At the same time, disciplinarians who were not my father were closing in on me. Bullies, delighting in abusing their positions of power (I could be specific but will refrain), sniffed me out and hounded me for minor misdemeanours. I did not know what to do with myself. 
In the first few months after having my daughter, I lived embraced in the milky syncopation of her heartbeat, entirely looked after by her needs. No need to manage my own time, it was taken care of. No need for discipline, who needs to discipline a baby? I managed to extend this to the whole of her first three years, by moving to Australia, and starting my first novel. I could write while she was at nursery, and also spend several days a week with her. I complained publicly that I never had enough time to write, because I felt it de rigueur to complain, but secretly I was happy, rocked in the rhythm of her days. I did not know what lay ahead. 
Because then… then there were two. A boy. Lover of women, charmer of all, dark-souled, uncontained, pure ego. And discipline came to visit me once again.
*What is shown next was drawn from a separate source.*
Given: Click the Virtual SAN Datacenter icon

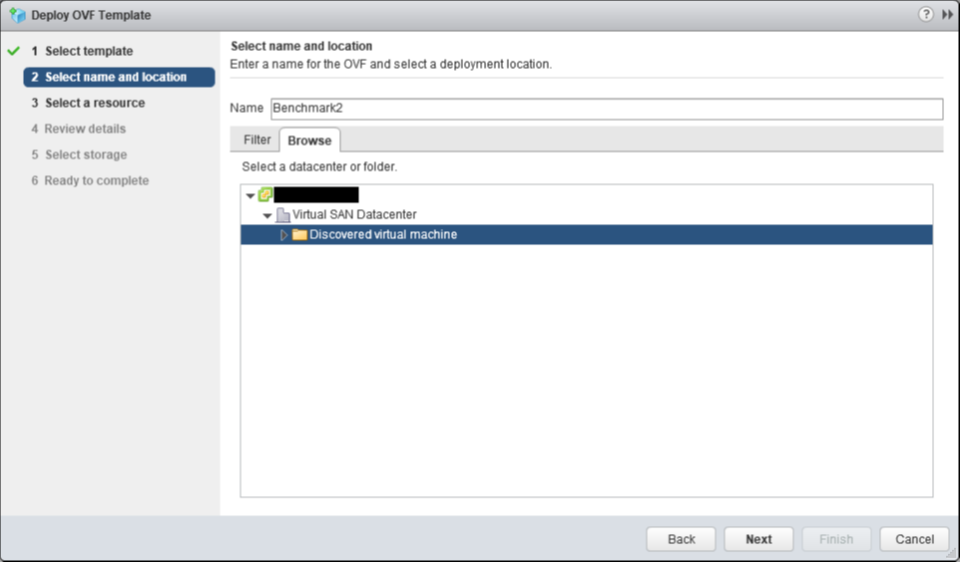Looking at the screenshot, I should click(x=283, y=215).
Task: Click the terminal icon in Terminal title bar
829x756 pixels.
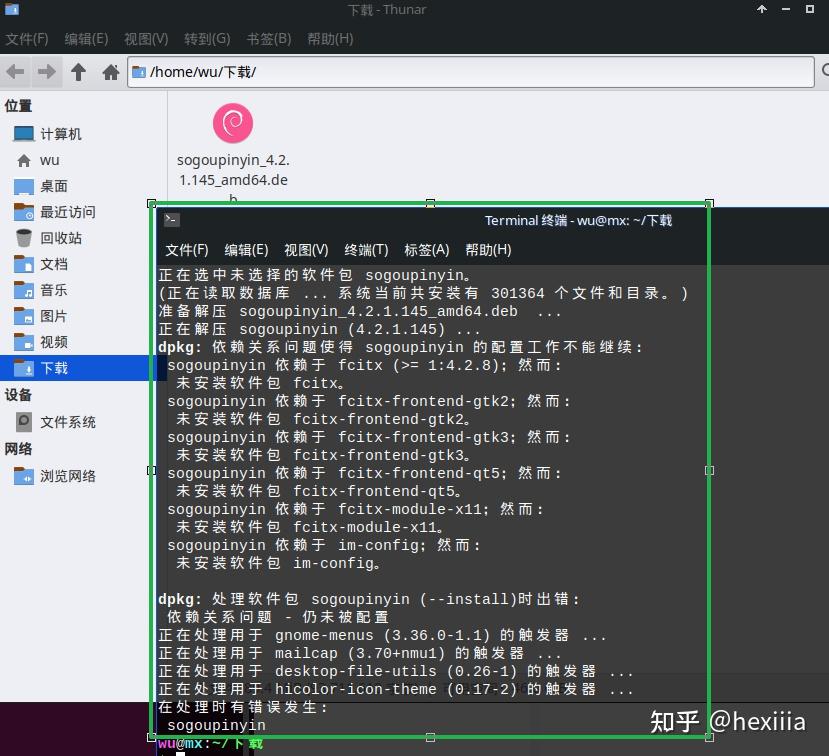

Time management turned into sticks that beat me incessantly, a relentless roll call of disparate dull claims — feeding, shopping, cleaning, running for the tube, deadlines, running to pick up, doctors’ appointments, activities, suffering the comments of other mothers, nursery staff, school staff — and that discipline found its doppelgänger inside me. When my uppity son did not conform, I disciplined. Not kindly, but brutally. Angrily, forcefully, without finesse. There were no clever tips and techniques inside me which rose to the surface and helped me through. My longing for flow, connection, lovingkindness, to be a gentlewoman, all that was so much mush, it had all been so much learnt theory. The reality was perpetual shouting, nagging, talking back to talking back, argument, misery. 
I wish I could tell you that this new maternal language, which seemed to burst out of me as naturally as tears, itself dissolved into understanding and forgiveness. It has not yet. For me, as yet, the melting point between discipline and creativity has not been found. I try — I seek it through yoga, dance, trying to write, trying to understand what it is like to be a child. I fail, every day. I’m about to fail again. It’s 8.12am, and I have been writing when I should have been getting my child ready to go to school. 
Naughty girl.


To put this piece into some kind of context, Suzy is pulling together a third collection of pieces called 'Out of the Mouths of Babes', an online collection that is attached to The Berkshire Festival of Women Writers.  Frankly, what has troubled me most is what comes out of my mouth since having children. 'Out of the mouths of babes' usually means that children tell the innocent, unfiltered truth.

If that's what I'm doing, then heaven help us all.

I guess the things I say show I am no longer a babe.


Comments

Anonymous said…
But you are the very finest of beasts, Ingrid, which is a woman of great courage and wise insight. Thank you for your post and for this cross post also.